Sin embargo, la esclavitud no fue abolida en ese momento (deberían pasar casi 1500 años
más), sino que dejó de ser el motor de la producción, para pasar el testigo al modelo feudal
que imperó en Europa durante toda la Edad Media.
A partir de las invasiones bárbaras al Imperio Romano en el siglo V, se desencadenó la
Revolución Feudal que terminó con el modelo esclavista y convirtió a los esclavos en
siervos, que cultivaron las tierras de los grandes terratenientes o Señores Feudales.
Estas dos clases sociales se diferenciaban ampliamente a lo largo de sus vidas y podían
cruzar sus destinos en pocas ocasiones, siendo una de ellas la guerra, obligación principal
de los nobles y secundaria de sus vasallos. Una tercera clase social la constituía el clero.

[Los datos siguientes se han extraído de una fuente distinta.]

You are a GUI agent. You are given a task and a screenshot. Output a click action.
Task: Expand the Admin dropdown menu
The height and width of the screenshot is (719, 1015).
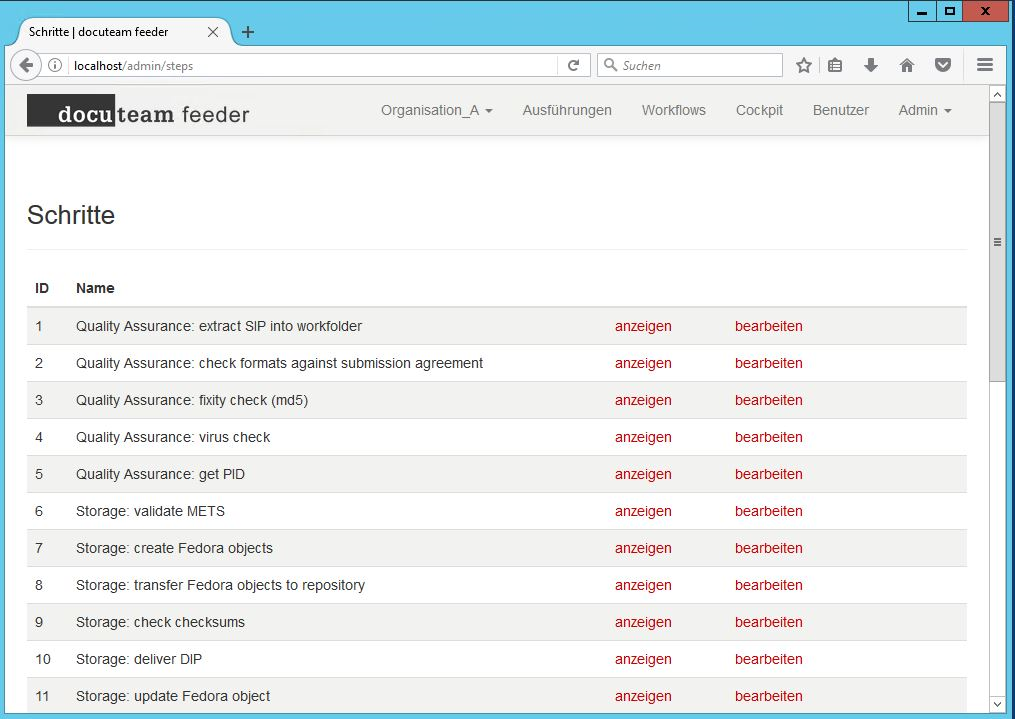tap(924, 110)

A ellos la Iglesia Católica les garantizaba su subsistencia, pero les impedía acumular
propiedades de ningún tipo.
Por regla general, la condición de noble o campesino se mantenía toda la vida, ya que la
nobleza se transmitía por vía consanguínea (de allí que se hablara de “sangre azul” o
“sangre patricia”). Las limitadas vías de ascenso social eran el heroísmo en la guerra, la
adscripción al clero y el matrimonio con personas de abolengo o apellido noble.
Hacia el final del modelo feudal apareció una nueva clase social, la burguesía,
compuesta por hombres libres poseedores de negocios y capitales, aunque no así de
títulos nobiliarios. A medida que esta clase creció y se afianzó como la nueva clase
dominante, el feudalismo se aproximaba a su fin.